In essence, the conversation between Martel and Sarawgi, consisted of Martel responding "no" when asked by Sarawgi if he saw any reason why Plaintiff's dismissal was not justified. Based upon these particular circumstances, the extent of Martel's "involvement" in the appeals process was neither arbitrary nor unreasonable. See Ross-Simons, 66 F. Supp. 2d at 329. The Court concludes that the limited conversation between Sarawgi, the appeal officer, and Martel, a Dean of the university, does not rise to the level of a breach of the duty of good faith and fair dealing as it relates to the Plaintiff's appellate rights.
Moreover, the student handbook provides that
[t]o request an appeal, you must submit a request in writing, by hand delivery or certified mail, to the appeal officer designated in the Conduct Review Notification and Record. The request must be submitted within two business days from the date of the decision and must state clearly the basis for your appeal. Your appeal will be reviewed upon receipt, and a decision concerning your appeal will be available within a reasonable time. The decision of the appeal officer will be final.

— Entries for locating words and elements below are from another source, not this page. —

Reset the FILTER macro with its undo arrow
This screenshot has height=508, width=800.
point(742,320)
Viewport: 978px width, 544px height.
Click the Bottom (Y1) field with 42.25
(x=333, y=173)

Defendant Motion for Summary Judgment Ex. 13 at 22 (emphasis in original). The handbook does not place any specific limitation on the scope of Sarawgi's review. The handbook provides that the "appeal will be reviewed upon receipt" and that the a decision "will be available within a reasonable time." These general provisions do not limit JWU's "broad discretion" in implementing its internal appeals process in any significant manner. See generally Gorman, 853 A.2d 34; see also Schaer v. Brandeis University, 735 N.E.2d 373, 381 (Mass. 2000) (courts are "charry about interfering with academic and disciplinary decisions made by private colleges and universities") (internal quotation marks and citation omitted). The Student Affairs Office received Plaintiff's appeal on September 27, 2004, and Sarawgi rendered her decision on September 29, 2004. The Court concludes that Plaintiff received the process he was entitled to under the relevant provisions of the student handbook. Accordingly, the Court finds no breach and JWU's motion for summary judgment with respect to the breach of contract claim is granted.
For the foregoing reasons, JWU's motion for summary judgment is GRANTED.